The Sisterhood

I recently finished Sisterhood Everlasting and I can’t stop thinking about it. I read and enjoyed the Sisterhood books in college and somehow forgot there was a follow-up book detailing the girls’ lives 10 years later.

I cried and cried while reading it. I read it on my phone while nursing and pumping and stayed up well after baby was asleep to finish it. And then I cried because we all get older and one day my boys are going to leave me. It was a very sad and melodramatic night.

Stop reading here if you haven’t read the book and want to avoid spoilers.

So is the theme of this book that life is full of disappointment? Or was I supposed to take away something else? Maybe that we don’t really change even as we age, or if we do change, it’s not always for the better? And that friendship doesn’t always last or continue in the same way and you really end up relying on yourself to muddle through?

This book was so depressing. Maybe it hit a little too close to home that life really doesn’t turn out the way you expect. And that life has to go on even when someone young dies.

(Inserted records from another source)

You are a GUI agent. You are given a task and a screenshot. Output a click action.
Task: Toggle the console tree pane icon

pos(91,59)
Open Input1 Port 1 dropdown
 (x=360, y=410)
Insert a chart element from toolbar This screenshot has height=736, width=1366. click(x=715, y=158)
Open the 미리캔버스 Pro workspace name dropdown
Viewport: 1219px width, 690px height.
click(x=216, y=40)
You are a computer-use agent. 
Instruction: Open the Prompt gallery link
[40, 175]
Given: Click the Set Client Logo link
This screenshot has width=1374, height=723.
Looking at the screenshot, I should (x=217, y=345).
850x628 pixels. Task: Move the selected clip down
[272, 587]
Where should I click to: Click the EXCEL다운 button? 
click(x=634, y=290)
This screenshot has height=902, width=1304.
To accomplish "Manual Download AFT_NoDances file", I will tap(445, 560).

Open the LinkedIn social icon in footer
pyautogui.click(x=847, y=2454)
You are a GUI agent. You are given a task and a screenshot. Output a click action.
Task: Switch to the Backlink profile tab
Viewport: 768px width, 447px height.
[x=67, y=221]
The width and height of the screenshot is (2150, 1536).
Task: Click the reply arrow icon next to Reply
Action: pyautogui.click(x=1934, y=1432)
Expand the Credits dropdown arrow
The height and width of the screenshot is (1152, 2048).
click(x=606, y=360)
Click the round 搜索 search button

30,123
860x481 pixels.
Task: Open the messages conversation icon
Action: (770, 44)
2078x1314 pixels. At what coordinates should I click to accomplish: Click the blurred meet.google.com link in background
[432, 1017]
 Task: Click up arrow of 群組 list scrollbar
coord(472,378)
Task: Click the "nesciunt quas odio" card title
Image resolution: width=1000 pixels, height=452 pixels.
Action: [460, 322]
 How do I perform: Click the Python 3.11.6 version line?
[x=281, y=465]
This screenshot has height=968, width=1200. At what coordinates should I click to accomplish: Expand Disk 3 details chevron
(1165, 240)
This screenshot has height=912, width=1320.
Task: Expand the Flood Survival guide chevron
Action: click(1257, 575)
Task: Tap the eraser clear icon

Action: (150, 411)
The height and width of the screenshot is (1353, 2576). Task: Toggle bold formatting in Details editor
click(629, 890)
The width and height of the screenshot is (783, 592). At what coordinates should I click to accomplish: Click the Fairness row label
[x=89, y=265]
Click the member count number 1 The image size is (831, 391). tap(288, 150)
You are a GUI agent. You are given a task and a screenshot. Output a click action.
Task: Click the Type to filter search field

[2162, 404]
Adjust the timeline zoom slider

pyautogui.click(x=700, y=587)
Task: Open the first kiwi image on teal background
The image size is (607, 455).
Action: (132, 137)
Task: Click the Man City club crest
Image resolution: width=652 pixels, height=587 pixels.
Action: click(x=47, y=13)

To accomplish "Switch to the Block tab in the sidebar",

Life isn’t fair.

You may have seen the video of Chris Picco, the young widowed father singing Blackbird to his preemie son just days after his wife died and a few hours before the son would also die. The father is a friend of a friend and I have cried so much while watching him sing and reading his Facebook posts. I have no idea how he remains so strong after so much was taken away. And this is real life, not the story of fictional characters.

Life isn’t fair but somehow you have to keep going.

Chris may have it right when he said during the memorial for his wife and son that instead of asking why, the better question is “what now?” As Chris said, “So for whatever reason, we have this. And so, what now? What good can we bring out of this? This broken world, what good can we bring out of this?”